(Recorded information begins)
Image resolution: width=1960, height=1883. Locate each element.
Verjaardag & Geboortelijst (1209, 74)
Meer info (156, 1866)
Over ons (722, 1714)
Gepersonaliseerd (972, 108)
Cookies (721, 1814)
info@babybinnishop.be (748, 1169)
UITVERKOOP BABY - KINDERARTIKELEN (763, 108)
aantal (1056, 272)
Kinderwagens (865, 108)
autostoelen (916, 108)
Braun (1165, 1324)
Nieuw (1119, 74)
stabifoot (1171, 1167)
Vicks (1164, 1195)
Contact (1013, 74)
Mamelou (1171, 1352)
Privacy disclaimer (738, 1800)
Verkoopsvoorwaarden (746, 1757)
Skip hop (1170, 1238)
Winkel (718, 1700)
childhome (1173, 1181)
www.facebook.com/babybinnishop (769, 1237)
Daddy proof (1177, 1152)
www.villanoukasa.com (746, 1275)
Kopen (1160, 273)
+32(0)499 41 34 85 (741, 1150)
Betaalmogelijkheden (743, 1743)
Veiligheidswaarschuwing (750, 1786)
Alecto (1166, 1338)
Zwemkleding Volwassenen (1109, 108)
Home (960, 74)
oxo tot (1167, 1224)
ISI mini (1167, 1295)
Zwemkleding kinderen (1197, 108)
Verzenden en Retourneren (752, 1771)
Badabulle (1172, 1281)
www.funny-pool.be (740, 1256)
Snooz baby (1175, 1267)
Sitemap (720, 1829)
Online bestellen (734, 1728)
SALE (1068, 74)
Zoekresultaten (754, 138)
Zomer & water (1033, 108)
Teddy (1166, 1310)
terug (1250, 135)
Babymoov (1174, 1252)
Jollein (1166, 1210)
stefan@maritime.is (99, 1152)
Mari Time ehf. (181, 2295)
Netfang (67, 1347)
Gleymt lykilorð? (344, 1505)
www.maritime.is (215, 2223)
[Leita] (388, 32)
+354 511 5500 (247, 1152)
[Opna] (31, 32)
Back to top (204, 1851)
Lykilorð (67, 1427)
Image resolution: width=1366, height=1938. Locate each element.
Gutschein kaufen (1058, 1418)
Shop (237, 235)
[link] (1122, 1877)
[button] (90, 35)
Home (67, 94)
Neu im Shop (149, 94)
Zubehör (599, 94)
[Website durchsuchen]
(Recorded information ends)
Your goal
Copy out the full listing, exactly as it stands.

Reply
Image resolution: width=1960, height=1883. Locate each element.
Verjaardag & Geboortelijst (1209, 74)
Meer info (156, 1866)
Over ons (722, 1714)
Gepersonaliseerd (972, 108)
Cookies (721, 1814)
info@babybinnishop.be (748, 1169)
UITVERKOOP BABY - KINDERARTIKELEN (763, 108)
aantal (1056, 272)
Kinderwagens (865, 108)
autostoelen (916, 108)
Braun (1165, 1324)
Nieuw (1119, 74)
stabifoot (1171, 1167)
Vicks (1164, 1195)
Contact (1013, 74)
Mamelou (1171, 1352)
Privacy disclaimer (738, 1800)
Verkoopsvoorwaarden (746, 1757)
Skip hop (1170, 1238)
Winkel (718, 1700)
childhome (1173, 1181)
www.facebook.com/babybinnishop (769, 1237)
Daddy proof (1177, 1152)
www.villanoukasa.com (746, 1275)
Kopen (1160, 273)
+32(0)499 41 34 85 (741, 1150)
Betaalmogelijkheden (743, 1743)
Veiligheidswaarschuwing (750, 1786)
Alecto (1166, 1338)
Zwemkleding Volwassenen (1109, 108)
Home (960, 74)
oxo tot (1167, 1224)
ISI mini (1167, 1295)
Zwemkleding kinderen (1197, 108)
Verzenden en Retourneren (752, 1771)
Badabulle (1172, 1281)
www.funny-pool.be (740, 1256)
Snooz baby (1175, 1267)
Sitemap (720, 1829)
Online bestellen (734, 1728)
SALE (1068, 74)
Zoekresultaten (754, 138)
Zomer & water (1033, 108)
Teddy (1166, 1310)
terug (1250, 135)
Babymoov (1174, 1252)
Jollein (1166, 1210)
stefan@maritime.is (99, 1152)
Mari Time ehf. (181, 2295)
Netfang (67, 1347)
Gleymt lykilorð? (344, 1505)
www.maritime.is (215, 2223)
[Leita] (388, 32)
+354 511 5500 (247, 1152)
[Opna] (31, 32)
Back to top (204, 1851)
Lykilorð (67, 1427)
Image resolution: width=1366, height=1938. Locate each element.
Gutschein kaufen (1058, 1418)
Shop (237, 235)
[link] (1122, 1877)
[button] (90, 35)
Home (67, 94)
Neu im Shop (149, 94)
Zubehör (599, 94)
[Website durchsuchen]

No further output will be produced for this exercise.